La importancia de lo visual en el espacio público tiene larga data, pero su apogeo es reciente. Durante la II Guerra Mundial, el gasto dedicado a promocionar productos comerciales cayó en picado y en EEUU las empresas dedicadas al negocio publicitario buscaron otra línea de ventas en la publicidad institucional. Esta novedad pasó pronto a la mercadotecnia política y hablar de imagen se puso de moda.
Hanna Arendt dejó escrito que la política es la conjunción, en el espacio público, de ideas y de acción. Ideas articuladas, es decir, discurso. La persuasión, es decir, el intento por conseguir una opinión favorable a las ideas y/o a las personas es uno de los objetivos principales de la política. No es de extrañar, por tanto, que se haya escrito que "el vedetismo político actual es hijo del star-system y se ha extendido a los espacios sociales de producción, reproducción y representación de lo público. Un sistema que fabrica divinidades terrestres con duración mediática de un cuarto de hora" (David Reyes, Comunicación y política).
La publicidad es una disciplina que le debe mucho a Freud y muy poco a Marx y nos hace creer lo siguiente: "Nos encontramos en una sociedad para la que vale más un gramo de imagen que un kilo de acciones" (leído en una campaña electoral española). Un camino hacia ninguna parte.

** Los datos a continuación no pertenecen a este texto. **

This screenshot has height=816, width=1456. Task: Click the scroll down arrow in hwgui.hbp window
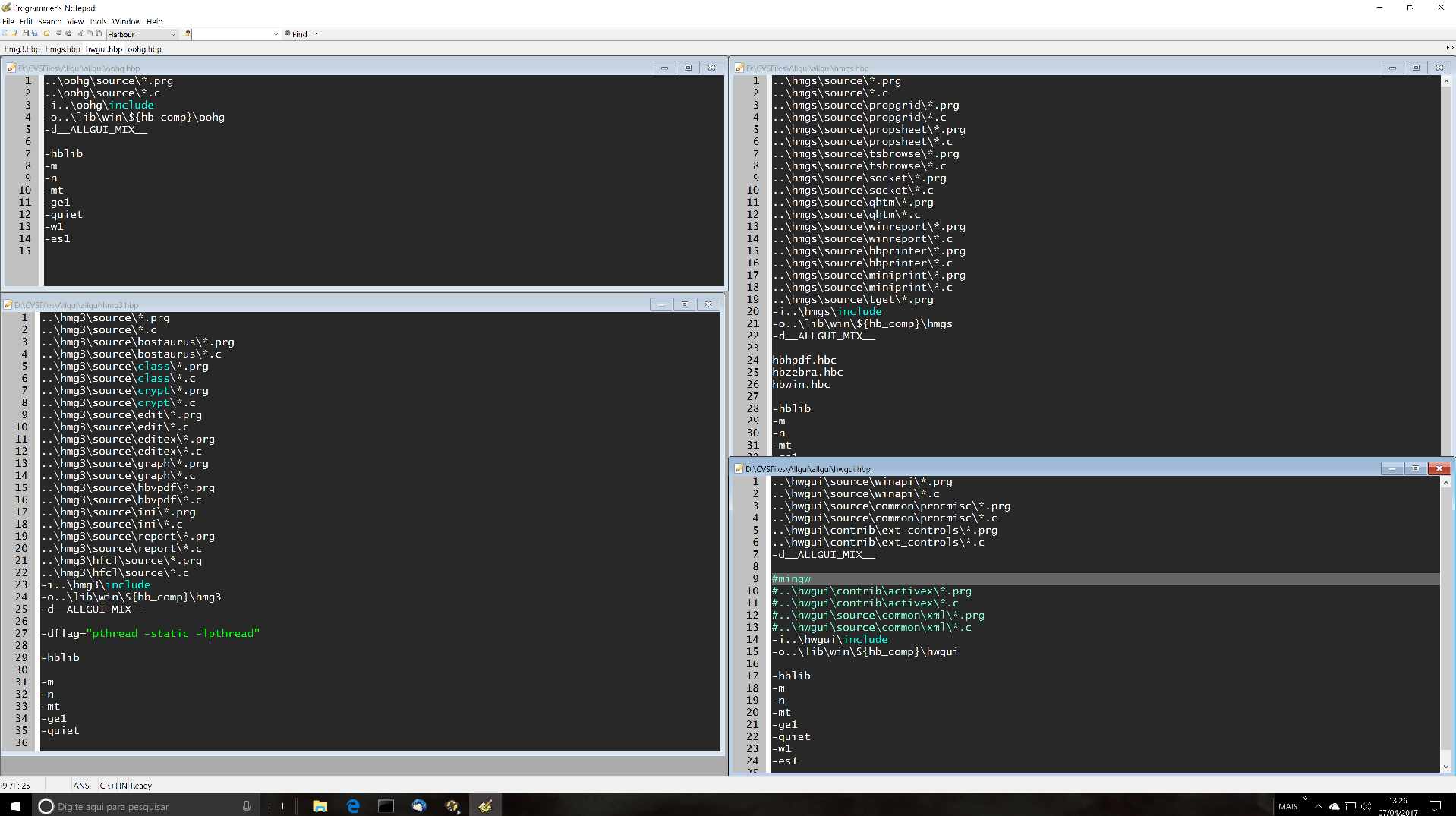point(1445,767)
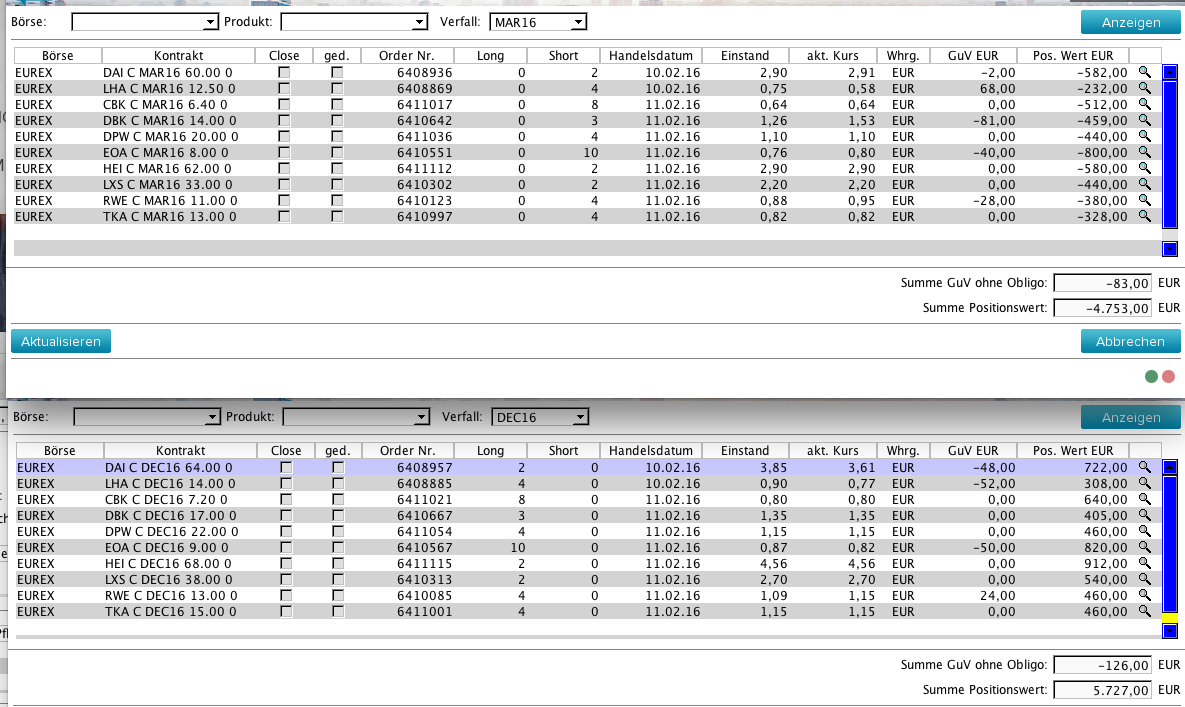The image size is (1185, 707).
Task: Click scroll-down arrow in DEC16 table
Action: 1170,631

Por otro lado, la dependencia mediática de políticos-publicitarios, vale decir, la sumisión al reino de la trivialidad y del escaparate, representa la negación de las ideas complejas, sin las cuales la política pierde su alimento principal. Un escaparate en el que se persigue, cual Belarmino hiciera con Galileo, todo discurso complejo, lo cual impide que se eleve el vuelo político por encima del último titular de prensa o la penúltima encuesta de opinión. Una dependencia obsesiva que ha reducido drásticamente la autonomía política de los partidos. "Lo único importante es dar buena imagen", aseguran los nuevos maquiavelos que, como plaga, rodean a los líderes políticos, pero, dado que la elección exige la existencia de diferencias entre los 'elegibles', la relativa uniformidad de los contenidos se pretende ocultar detrás de unas diferencias 'virtuales'.
La representación es necesaria, pero no puede, en su acepción teatral, eliminar el texto. Y es precisamente la supresión del texto lo que se quiere obtener. Los asesores de imagen y los publicitarios políticos no buscan otra cosa y la estrechez de los márgenes a los que se ven sometidas las propuestas políticas es su gran aliada.
Un experto en campañas electorales, Xavier Roig, escribió lo siguiente: "Las campañas electorales no son más que un vehículo para la transmisión de un mensaje. De hecho, el mensaje es una versión de la vieja receta del marketing comercial. El candidato se tiene que plantear la venta de un producto... y ello supone una apuesta por la tecnificación y la profesionalización que, sin duda, ha creado alguna incomodidad ante lo que podría ser visto como una trivialización del debate político". ¡Y tanto!